**Record excerpts**
• • • • • • •

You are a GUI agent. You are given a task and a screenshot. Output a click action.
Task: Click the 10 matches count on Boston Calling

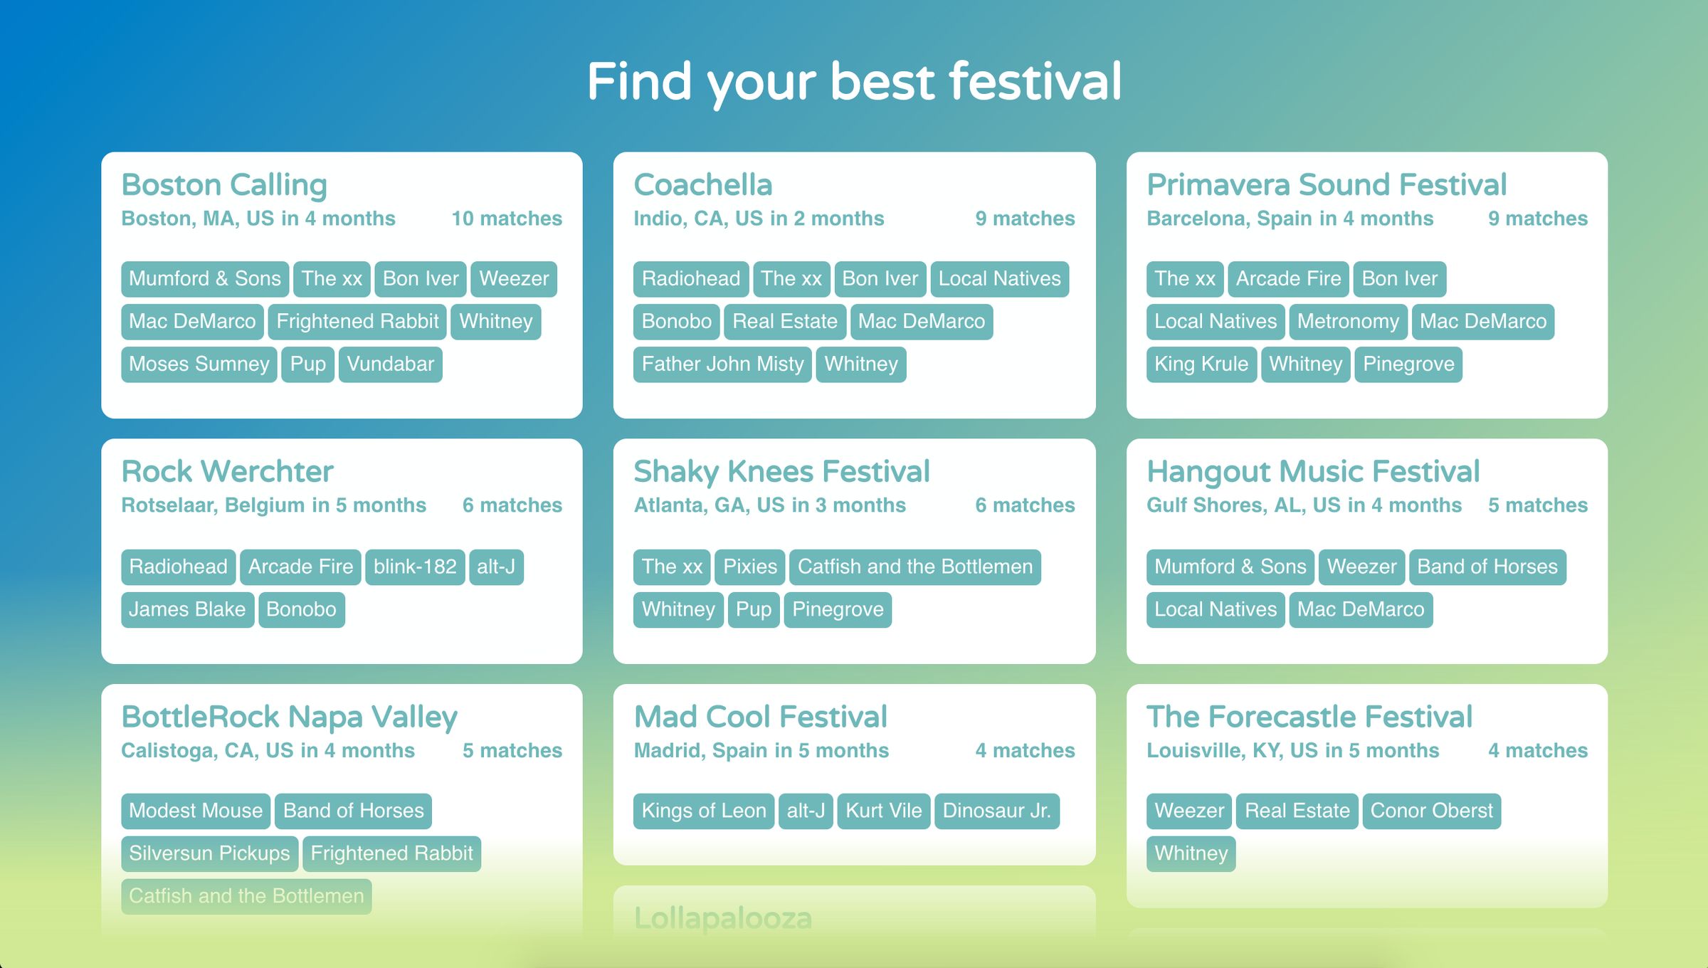click(506, 219)
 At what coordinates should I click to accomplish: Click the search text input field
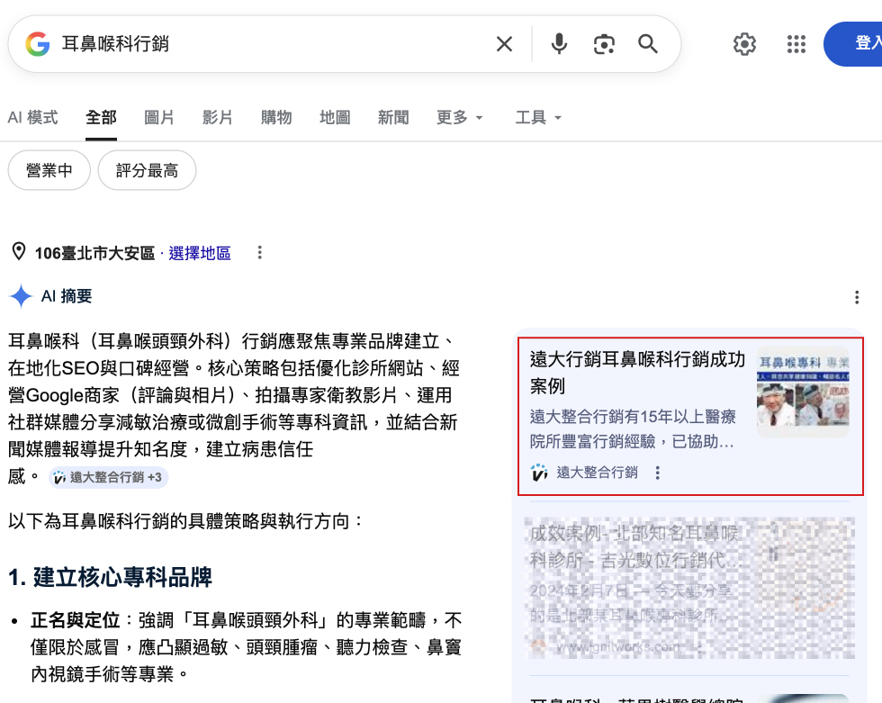[270, 44]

• • • • • • •

**Exercise instructions**
In the records above, find the line containing "At what coordinates". Reproduce it and every line after it through the last line, omitting pictures.

**The completed task**
 At what coordinates should I click to accomplish: Click the search text input field
[270, 44]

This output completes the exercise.